*PROBLEM DETAILS*:
Copy out every line of the records below word for word, leaving out the pictures.

*ENTRIES*:
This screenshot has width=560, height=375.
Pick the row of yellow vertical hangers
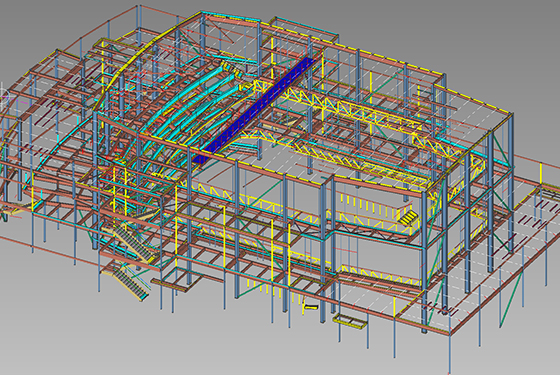(x=370, y=206)
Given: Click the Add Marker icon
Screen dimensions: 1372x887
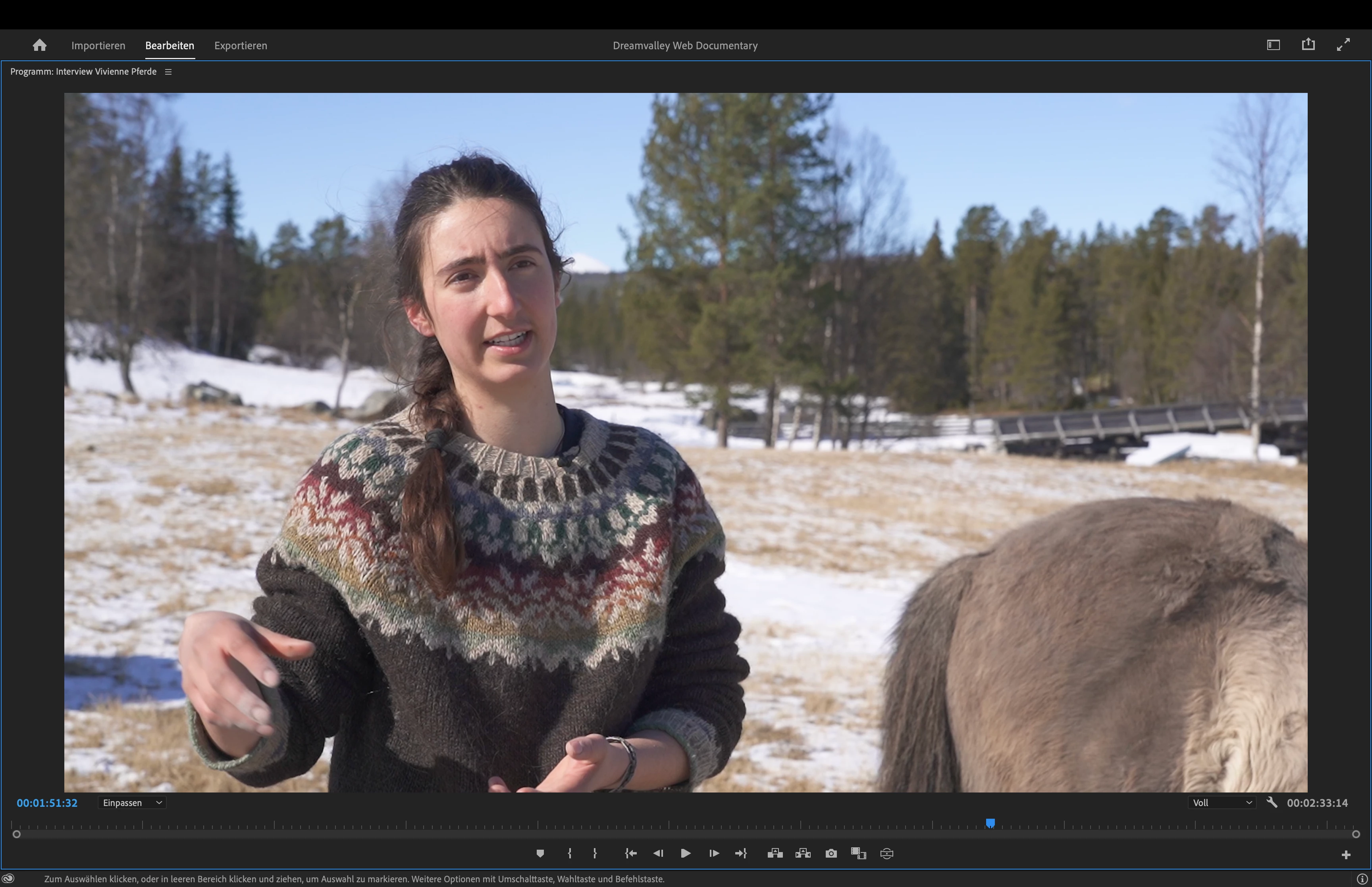Looking at the screenshot, I should pyautogui.click(x=540, y=854).
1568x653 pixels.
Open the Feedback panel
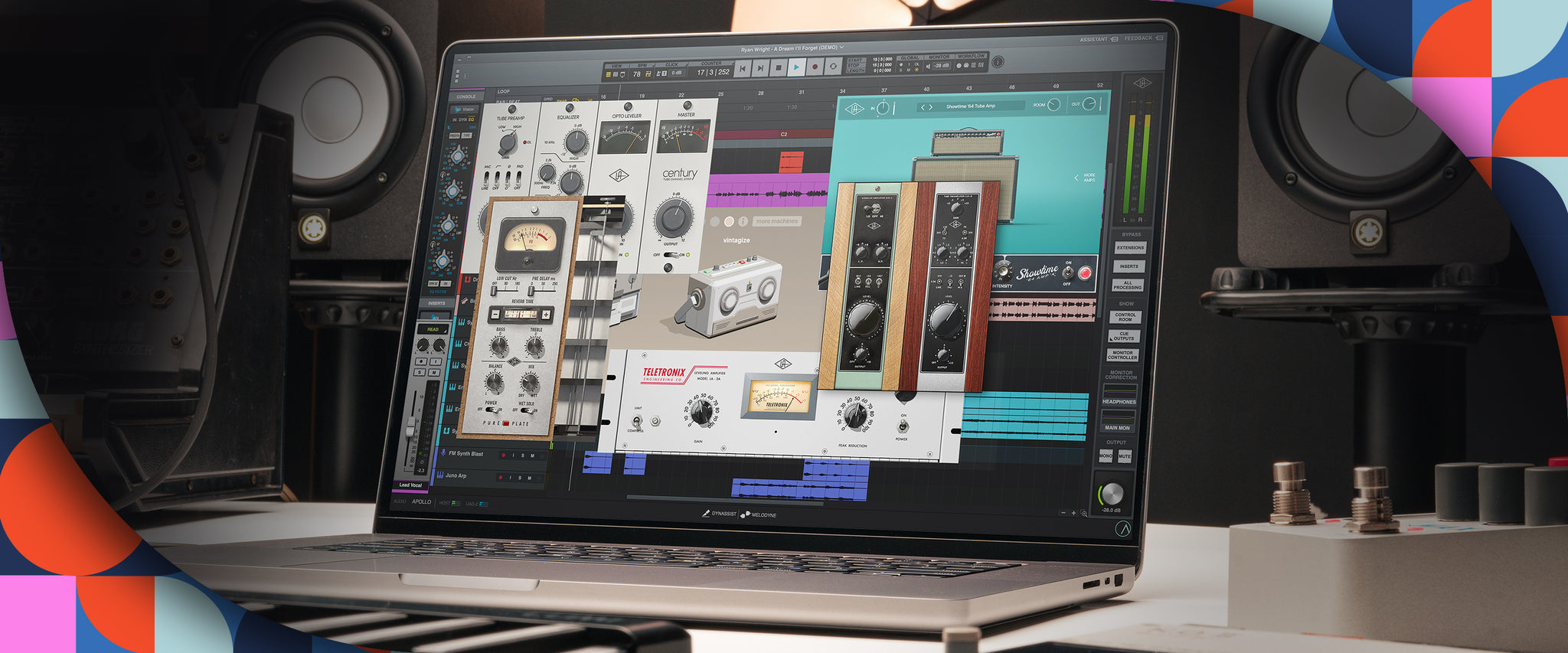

*EXERCISE ANSWER*:
This screenshot has width=560, height=375.
Pick the row of yellow vertical hangers
(x=370, y=206)
Given: Click the Add Marker icon
Screen dimensions: 1372x887
Looking at the screenshot, I should pyautogui.click(x=540, y=854).
1568x653 pixels.
Open the Feedback panel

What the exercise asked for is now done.